Steve Hargadon says, “The era of trusted authority (Time magazine, for instance, when I was young) is giving way to an era of transparent and collaborative scholarship (Wikipedia)”. This seems to be putting the words “authority” and “expert” into the dustbin of history, as anybody with an internet connection and some software can crank out content. This has had a profound effect on many industries, most notably film and entertainment (with YouTube and Netflix putting Blockbuster Video out of business), music (Spotify, iTunes, Bandcamp and Pandora replacing virtually every physical record store in existence), and print (VistaPrint, iBooks, etc.).
With Web 2.0, the possibilities for education are virtually endless, with more resources than ever now available to educators and to students (i.e. TED, Lynda.com, Coursera, etc.).
“Education innovation in the slums”
By Charles Leadbetter (TED Talk), April 2010
“The anthropology of mobile phones”
By Jan Chipchase, March 2007
Jan Chipchase describes the things people carry with them all the time: keys, money, and a cellphone. He claims this to be a survival instinct, satisfying Maslow’s hierarchy of needs, allowing them to transcend space and time. The also allow personal autonomy. “Center of gravity”: where people expect to find things. Illiterates are masters of the art of delegation. Consequences of connections: immediacy of ideas, immediacy of objects, “street” innovation that go beyond what was originally anticipated, change in the direction of the conversastion.
Define the topic
Mobile refers to smartphones, tablets, or other electronic devices that internet capabilities. This could even include mp3 players, cameras, “wearable” devices such as watches, Google Glass, and others.
Describe it’s potential
In many ways, mobile takes Web 2.0 tools and gaming (among many other things) and brings them together, allowing them to be used in a portable context. No longer are users slaves to a desktop computer at home or at work. Mobile technology makes connectivity ubiquitous. Connectivity is also quite affordable, since many of the tools available on these platforms are completely free. The potential for this to change our lives is pretty great, and difficult to forecast, especially considering the great speed at which it advances. Changes made in our world just in the last 5 years are so evident and obvious as to not really even require commentary (i.e. the proliferation of iPhones).

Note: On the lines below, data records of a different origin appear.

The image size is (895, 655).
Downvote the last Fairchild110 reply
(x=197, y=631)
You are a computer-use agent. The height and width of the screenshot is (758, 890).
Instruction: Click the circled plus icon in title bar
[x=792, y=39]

Among the benefits are the omnipresence of almost any type of information that someone might need at any given time. Additionally, the ubiquity of mobile devices, the proliferation of mobile-ready content, and increasing development of mobile networks makes seemingly everybody and everything accessible to everybody else all the time. This certainly has it’s benefits, along with many costs. Gone are the days when you could “leave work at work”, since these technologies keep less than just a phone or email away. We are now a text message, blog post, or social network status update away from work, or school, or friends….or any other social connection that makes up our lives.
Such ubiquity presents a great opportunity to students, as their own personal mobile device is essentially transformed into the ultimate learning tool. It is now a great resource for learning, and a knowledge-base for study. Mobile apps, too, augment the experience with specialized learning content that address specific needs. The developing world also can take great advantage of mobile, as it brings low-cost learning resources into places that don’t even have electricity, let alone state-of-the-art educational tools.